Esqueça os robôs de Hollywood. A revolução da Inteligência Artificial em Portugal tem um objetivo muito mais prático (e cultural). O governo reforçou nesta semana a sua adesão às novas tecnologias com um foco claro: criar uma IA que respeite a ética, a transparência e, acima de tudo, a língua de Camões.
O que muda na prática:
- O Projeto “Amália”: Uma das grandes estrelas da estratégia é o desenvolvimento de um LLM (Grande Modelo de Linguagem) treinado especificamente em Português de Portugal.
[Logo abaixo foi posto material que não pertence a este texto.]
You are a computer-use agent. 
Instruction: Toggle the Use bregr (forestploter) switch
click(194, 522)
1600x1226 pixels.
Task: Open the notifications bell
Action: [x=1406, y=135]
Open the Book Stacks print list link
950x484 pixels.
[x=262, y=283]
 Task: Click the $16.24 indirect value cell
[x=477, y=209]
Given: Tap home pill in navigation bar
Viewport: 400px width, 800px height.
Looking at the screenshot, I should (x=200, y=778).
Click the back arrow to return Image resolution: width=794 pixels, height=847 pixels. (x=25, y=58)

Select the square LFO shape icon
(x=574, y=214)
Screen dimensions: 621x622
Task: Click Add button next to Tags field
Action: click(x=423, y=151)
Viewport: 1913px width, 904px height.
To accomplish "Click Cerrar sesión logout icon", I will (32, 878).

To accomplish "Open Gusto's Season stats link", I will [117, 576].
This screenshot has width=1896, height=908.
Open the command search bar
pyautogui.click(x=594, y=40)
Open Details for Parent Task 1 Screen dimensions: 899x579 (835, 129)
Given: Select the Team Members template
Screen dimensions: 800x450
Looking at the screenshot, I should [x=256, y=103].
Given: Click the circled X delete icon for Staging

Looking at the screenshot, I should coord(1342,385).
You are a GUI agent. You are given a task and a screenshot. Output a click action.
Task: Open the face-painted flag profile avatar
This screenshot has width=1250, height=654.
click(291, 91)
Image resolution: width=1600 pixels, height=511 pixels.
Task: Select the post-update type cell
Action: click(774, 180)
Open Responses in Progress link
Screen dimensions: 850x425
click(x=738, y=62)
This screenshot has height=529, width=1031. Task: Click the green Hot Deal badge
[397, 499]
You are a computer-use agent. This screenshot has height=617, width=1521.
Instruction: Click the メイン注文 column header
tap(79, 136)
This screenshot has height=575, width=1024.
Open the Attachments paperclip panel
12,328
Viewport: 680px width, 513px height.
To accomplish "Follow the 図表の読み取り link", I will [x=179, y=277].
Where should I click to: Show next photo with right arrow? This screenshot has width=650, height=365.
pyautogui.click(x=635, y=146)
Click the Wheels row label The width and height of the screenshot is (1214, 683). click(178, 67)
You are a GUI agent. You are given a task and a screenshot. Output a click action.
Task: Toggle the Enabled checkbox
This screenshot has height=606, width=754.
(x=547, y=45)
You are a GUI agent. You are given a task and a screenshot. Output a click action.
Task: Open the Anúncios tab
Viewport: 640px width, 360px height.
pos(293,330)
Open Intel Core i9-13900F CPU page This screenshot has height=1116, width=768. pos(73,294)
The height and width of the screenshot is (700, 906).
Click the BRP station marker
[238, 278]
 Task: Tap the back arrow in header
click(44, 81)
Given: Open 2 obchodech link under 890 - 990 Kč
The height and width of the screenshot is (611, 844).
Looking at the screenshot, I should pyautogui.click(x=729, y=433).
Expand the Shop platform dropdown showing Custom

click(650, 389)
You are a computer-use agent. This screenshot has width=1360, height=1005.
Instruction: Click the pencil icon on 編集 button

Isso garante que a nossa cultura e sotaque não se percam nos algoritmos globais.
- Cidades Inteligentes: O investimento visa transformar municípios em “laboratórios vivos”, usando IA para otimizar desde a recolha do lixo até ao trânsito, tornando as cidades mais verdes e eficientes.
- Ética em Primeiro Lugar: Diferente da “corrida do ouro” de outros países, a estratégia portuguesa foca na “IA Responsável”, garantindo que a tecnologia sirva as pessoas, e não o contrário.
É bom ver que Portugal não está a assistir da bancada. O país está a entrar em campo para garantir que o futuro digital também fale português.